ASSIGNED TASK =
The finished copy must match the records exactly, except that it contains no pictures.

INPUT MATERIAL =

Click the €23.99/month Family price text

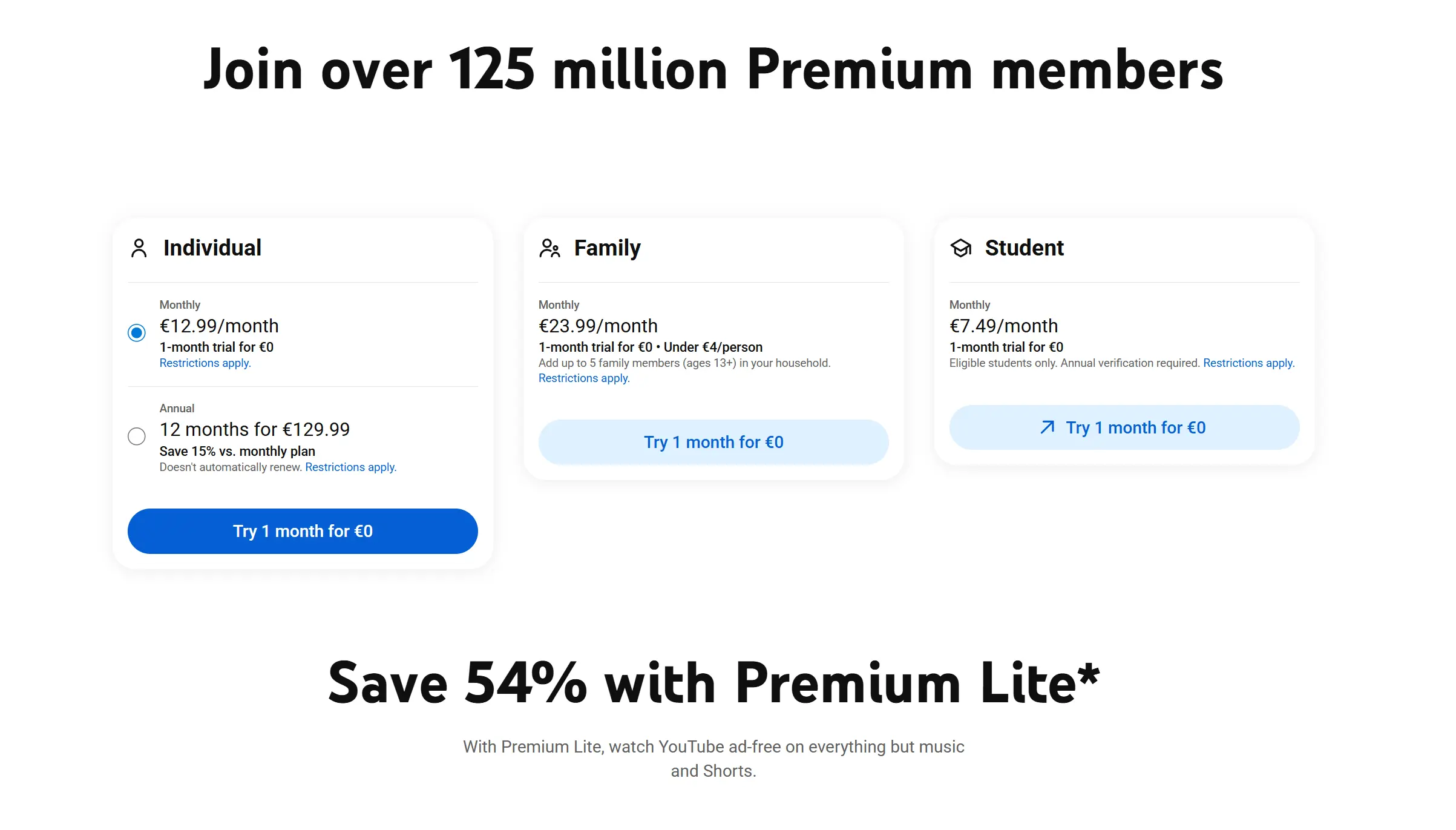pos(598,326)
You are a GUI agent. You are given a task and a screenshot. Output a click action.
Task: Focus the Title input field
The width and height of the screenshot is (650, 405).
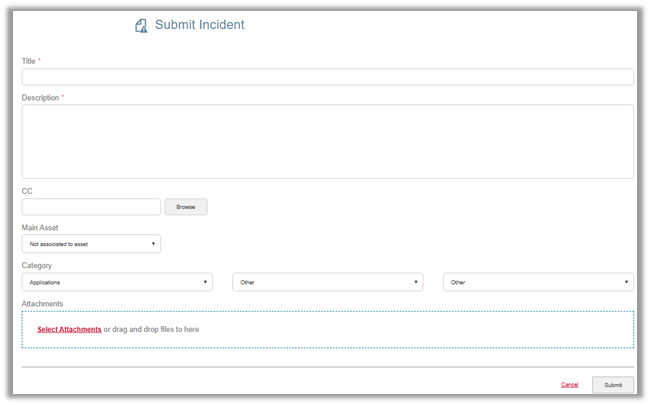point(327,77)
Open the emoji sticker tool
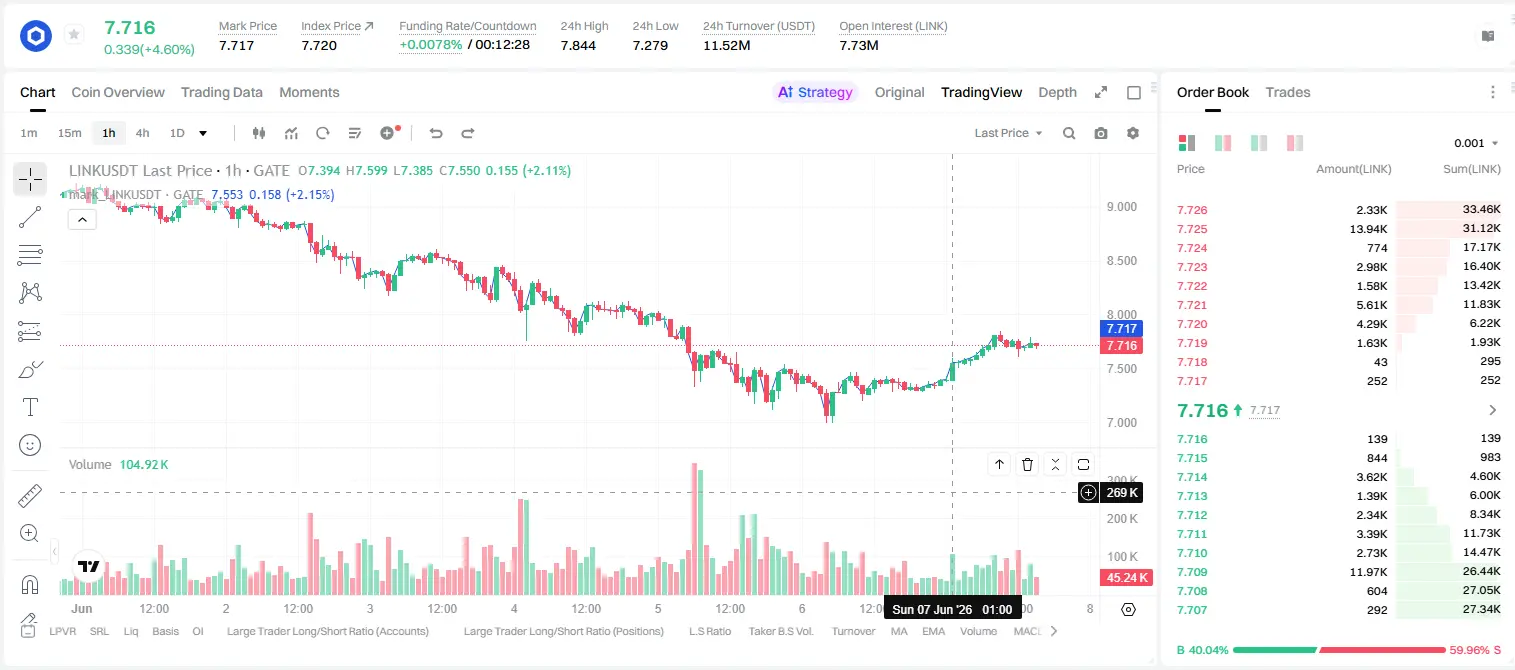Viewport: 1515px width, 670px height. pyautogui.click(x=30, y=445)
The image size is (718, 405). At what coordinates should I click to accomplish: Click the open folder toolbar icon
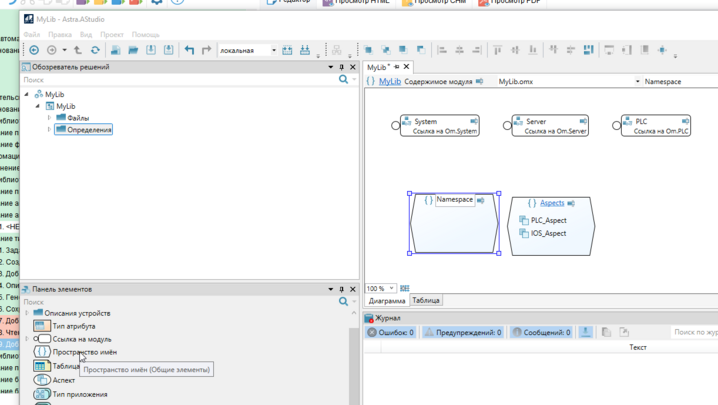coord(133,50)
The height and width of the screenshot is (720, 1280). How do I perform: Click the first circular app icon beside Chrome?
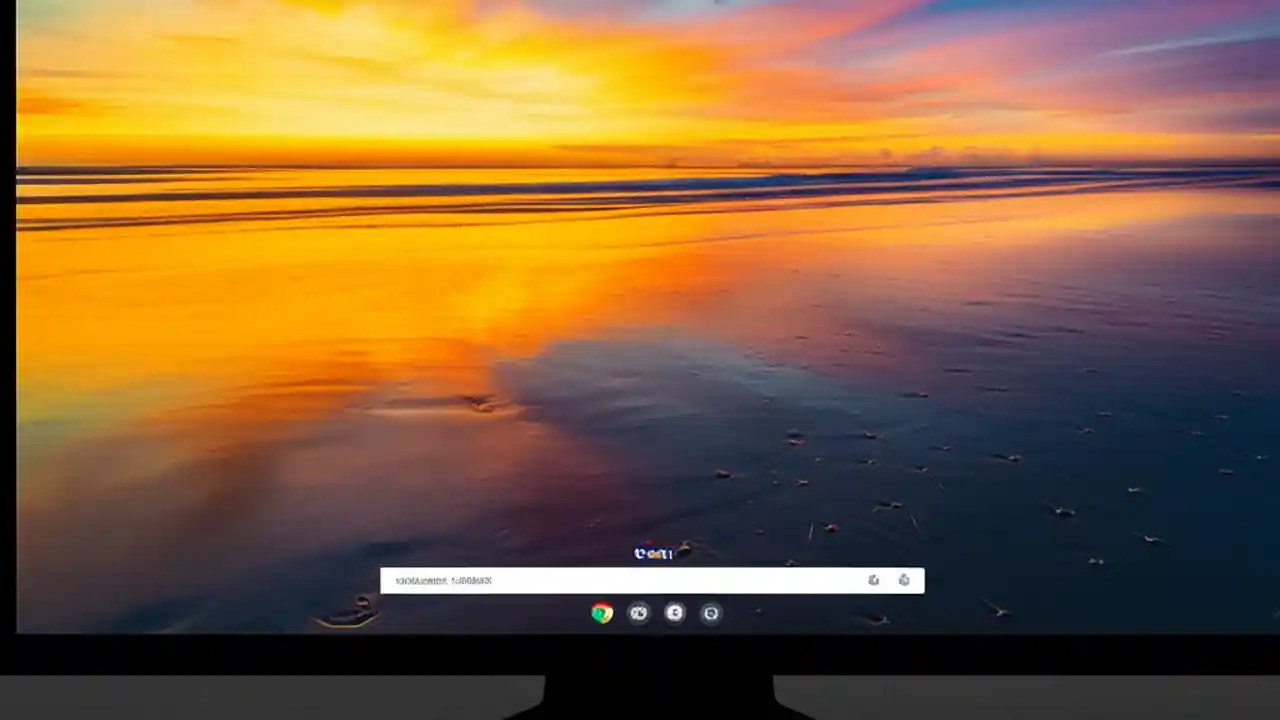(639, 613)
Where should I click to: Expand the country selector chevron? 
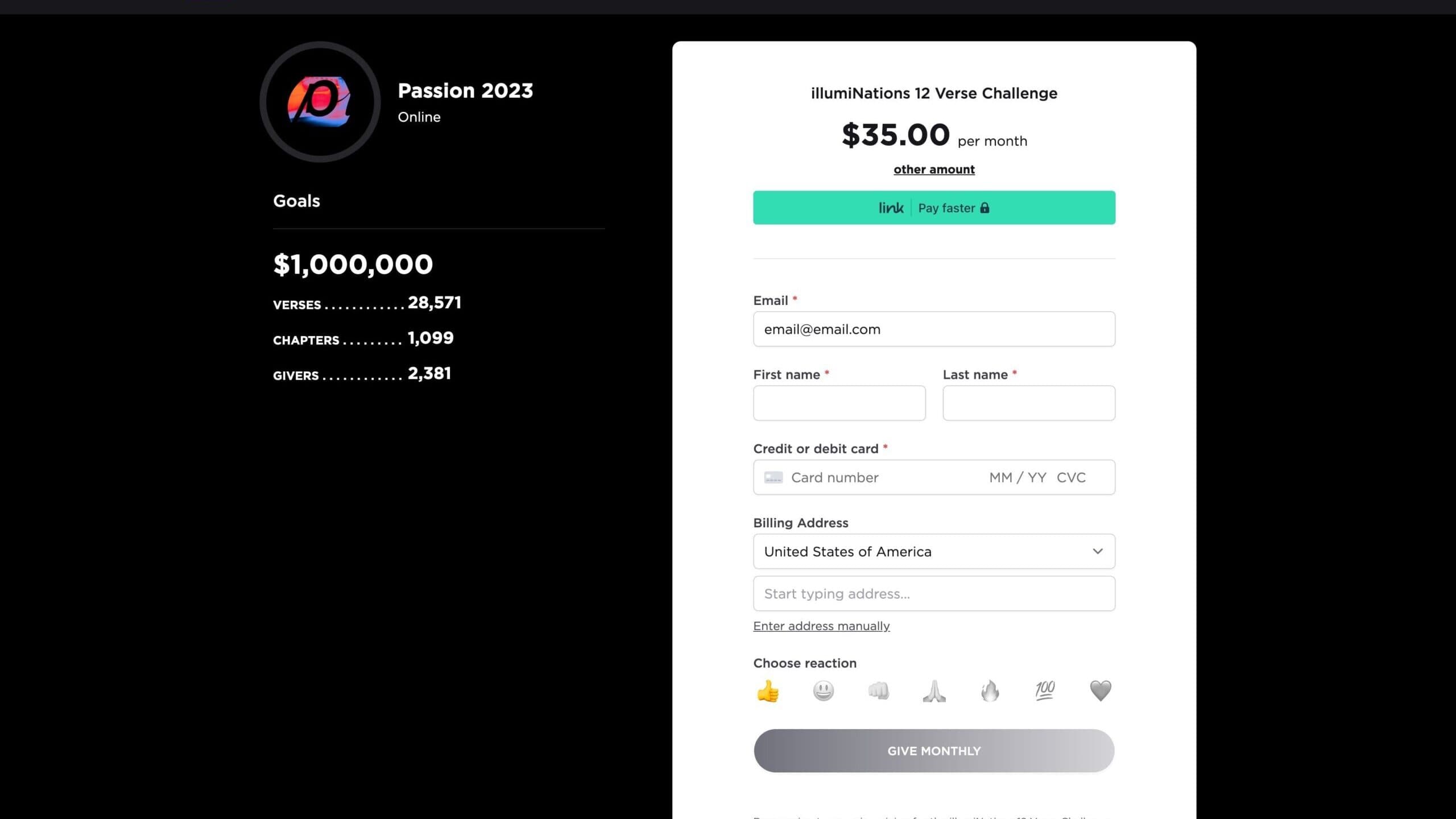1097,551
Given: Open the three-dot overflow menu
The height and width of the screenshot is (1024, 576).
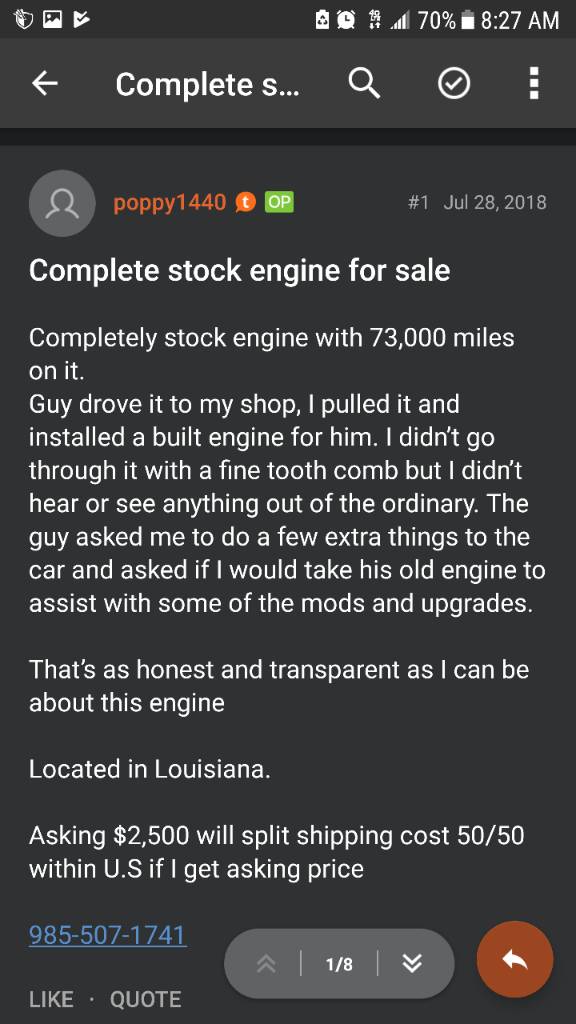Looking at the screenshot, I should pos(534,84).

ANSWER SPACE =
Click the €23.99/month Family price text

pos(598,326)
You are a GUI agent. You are given a task and a screenshot. Output a click action.
Task: Focus the Title input field
The width and height of the screenshot is (650, 405).
point(327,77)
Open the emoji sticker tool
Viewport: 1515px width, 670px height. pyautogui.click(x=30, y=445)
The image size is (718, 405). At what coordinates should I click to accomplish: Click the open folder toolbar icon
coord(133,50)
The height and width of the screenshot is (720, 1280). How do I perform: Click the first circular app icon beside Chrome?
(639, 613)
Where should I click to: Expand the country selector chevron? 
1097,551
Given: Open the three-dot overflow menu
The height and width of the screenshot is (1024, 576).
Looking at the screenshot, I should pos(534,84).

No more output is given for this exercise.